Our government ethics gurus have gotten this one precisely backwards. They bar people from taking government jobs because of what they did before they were in the government (like lobbying) but as far as I know, they do not bar people from accepting post-government jobs in the industries that they regulated, ruled on or had anything to do with when they were in office. The more pernicious form of corruption comes from just the floating possibility of the post-government job offers…and we have done nothing to control that. Tell folks that work in Treasury they can’t go work for a hedge fund or a bank afterwards and perhaps they will feel more comfortable standing up to hedge funds or banks.
And if you tell me that means they won’t be able to hire any good people any more…well, guess what, not everyone good works in banks. There are fine career officials, teachers, regulators, lawyers, even bankers who are willing to commit to retiring from the industry post government.
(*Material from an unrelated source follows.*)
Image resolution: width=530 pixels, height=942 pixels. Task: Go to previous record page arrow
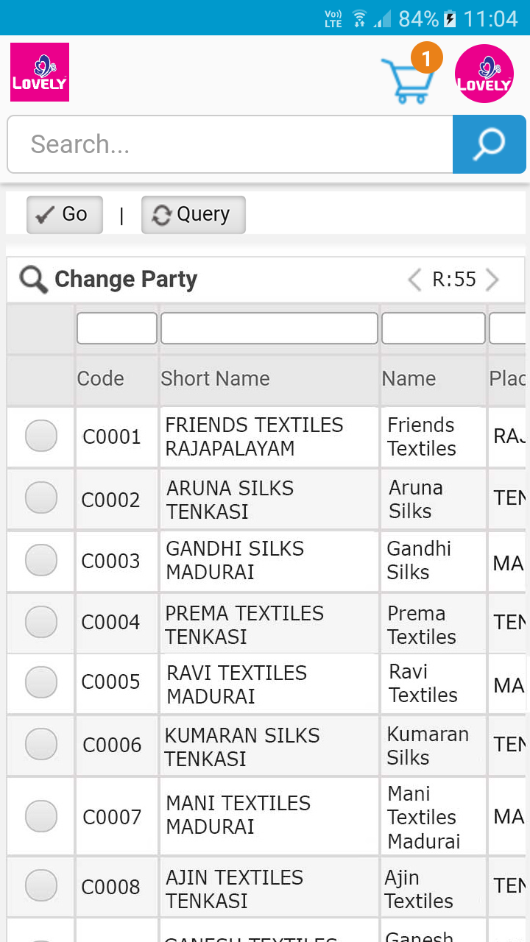(x=415, y=280)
Salary levels are not the only measure of a man or woman, not the only metric we should use to determine potential quality. Indeed, I would argue that some of the highest paid people in America don’t have a shred of the moral standing needed to qualify to intern in the U.S. government.
An alternative which would have the same effect would be to bring in my Dad to dispose of officials when we are done with them. We know he would be humane…although I suspect he would prefer working with the rats.